*Exercise details*. Repeat the whole listing. Keep it exact.

§

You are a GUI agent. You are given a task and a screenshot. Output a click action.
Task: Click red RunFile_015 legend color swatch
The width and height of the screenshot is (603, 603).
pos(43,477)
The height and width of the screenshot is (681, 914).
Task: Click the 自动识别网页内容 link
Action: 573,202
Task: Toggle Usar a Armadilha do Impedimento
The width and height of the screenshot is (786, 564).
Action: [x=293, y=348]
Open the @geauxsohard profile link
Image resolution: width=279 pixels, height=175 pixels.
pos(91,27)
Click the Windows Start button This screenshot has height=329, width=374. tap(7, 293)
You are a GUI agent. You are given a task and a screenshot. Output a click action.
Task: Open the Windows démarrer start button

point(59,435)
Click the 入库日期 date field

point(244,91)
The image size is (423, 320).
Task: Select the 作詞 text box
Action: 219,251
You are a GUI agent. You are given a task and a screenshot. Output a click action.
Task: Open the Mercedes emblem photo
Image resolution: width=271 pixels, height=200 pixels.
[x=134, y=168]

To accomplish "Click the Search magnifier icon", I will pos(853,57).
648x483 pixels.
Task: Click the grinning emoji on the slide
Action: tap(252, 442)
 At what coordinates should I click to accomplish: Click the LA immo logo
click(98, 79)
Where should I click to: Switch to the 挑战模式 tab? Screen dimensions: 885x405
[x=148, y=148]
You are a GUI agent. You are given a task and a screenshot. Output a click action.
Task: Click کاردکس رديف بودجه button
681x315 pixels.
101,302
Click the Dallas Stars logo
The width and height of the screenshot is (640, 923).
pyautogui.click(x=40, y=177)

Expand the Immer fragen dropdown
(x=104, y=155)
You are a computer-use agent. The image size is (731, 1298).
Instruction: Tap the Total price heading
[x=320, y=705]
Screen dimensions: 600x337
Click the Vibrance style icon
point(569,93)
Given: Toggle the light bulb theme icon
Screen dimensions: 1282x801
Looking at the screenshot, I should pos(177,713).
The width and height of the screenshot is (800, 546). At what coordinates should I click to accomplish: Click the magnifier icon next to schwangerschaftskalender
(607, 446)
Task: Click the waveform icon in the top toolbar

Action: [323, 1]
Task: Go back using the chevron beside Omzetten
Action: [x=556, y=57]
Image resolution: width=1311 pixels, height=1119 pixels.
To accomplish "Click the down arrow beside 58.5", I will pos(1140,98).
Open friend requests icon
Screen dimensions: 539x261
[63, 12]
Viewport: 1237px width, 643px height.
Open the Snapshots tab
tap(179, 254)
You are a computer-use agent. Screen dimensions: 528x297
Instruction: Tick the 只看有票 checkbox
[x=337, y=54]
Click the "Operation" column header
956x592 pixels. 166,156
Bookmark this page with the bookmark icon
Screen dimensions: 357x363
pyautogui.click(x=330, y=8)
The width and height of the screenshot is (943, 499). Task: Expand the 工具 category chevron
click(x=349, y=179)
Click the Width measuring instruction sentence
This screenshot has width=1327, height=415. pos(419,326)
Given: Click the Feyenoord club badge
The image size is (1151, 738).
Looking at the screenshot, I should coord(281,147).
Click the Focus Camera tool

§

*Answer to this exercise*.
You are a GUI agent. You are given a task and a screenshot. Output a click action.
Task: Click red RunFile_015 legend color swatch
The width and height of the screenshot is (603, 603).
pos(43,477)
The height and width of the screenshot is (681, 914).
Task: Click the 自动识别网页内容 link
Action: 573,202
Task: Toggle Usar a Armadilha do Impedimento
The width and height of the screenshot is (786, 564).
Action: [x=293, y=348]
Open the @geauxsohard profile link
Image resolution: width=279 pixels, height=175 pixels.
pos(91,27)
Click the Windows Start button This screenshot has height=329, width=374. tap(7, 293)
You are a GUI agent. You are given a task and a screenshot. Output a click action.
Task: Open the Windows démarrer start button

point(59,435)
Click the 入库日期 date field

point(244,91)
The image size is (423, 320).
Task: Select the 作詞 text box
Action: 219,251
You are a GUI agent. You are given a task and a screenshot. Output a click action.
Task: Open the Mercedes emblem photo
Image resolution: width=271 pixels, height=200 pixels.
[x=134, y=168]

To accomplish "Click the Search magnifier icon", I will pos(853,57).
648x483 pixels.
Task: Click the grinning emoji on the slide
Action: tap(252, 442)
 At what coordinates should I click to accomplish: Click the LA immo logo
click(98, 79)
Where should I click to: Switch to the 挑战模式 tab? Screen dimensions: 885x405
[x=148, y=148]
You are a GUI agent. You are given a task and a screenshot. Output a click action.
Task: Click کاردکس رديف بودجه button
681x315 pixels.
101,302
Click the Dallas Stars logo
The width and height of the screenshot is (640, 923).
pyautogui.click(x=40, y=177)

Expand the Immer fragen dropdown
(x=104, y=155)
You are a computer-use agent. The image size is (731, 1298).
Instruction: Tap the Total price heading
[x=320, y=705]
Screen dimensions: 600x337
Click the Vibrance style icon
point(569,93)
Given: Toggle the light bulb theme icon
Screen dimensions: 1282x801
Looking at the screenshot, I should pos(177,713).
The width and height of the screenshot is (800, 546). At what coordinates should I click to accomplish: Click the magnifier icon next to schwangerschaftskalender
(607, 446)
Task: Click the waveform icon in the top toolbar

Action: [323, 1]
Task: Go back using the chevron beside Omzetten
Action: [x=556, y=57]
Image resolution: width=1311 pixels, height=1119 pixels.
To accomplish "Click the down arrow beside 58.5", I will pos(1140,98).
Open friend requests icon
Screen dimensions: 539x261
[63, 12]
Viewport: 1237px width, 643px height.
Open the Snapshots tab
tap(179, 254)
You are a computer-use agent. Screen dimensions: 528x297
Instruction: Tick the 只看有票 checkbox
[x=337, y=54]
Click the "Operation" column header
956x592 pixels. 166,156
Bookmark this page with the bookmark icon
Screen dimensions: 357x363
pyautogui.click(x=330, y=8)
The width and height of the screenshot is (943, 499). Task: Expand the 工具 category chevron
click(x=349, y=179)
Click the Width measuring instruction sentence
This screenshot has width=1327, height=415. pos(419,326)
Given: Click the Feyenoord club badge
The image size is (1151, 738).
Looking at the screenshot, I should coord(281,147).
Click the Focus Camera tool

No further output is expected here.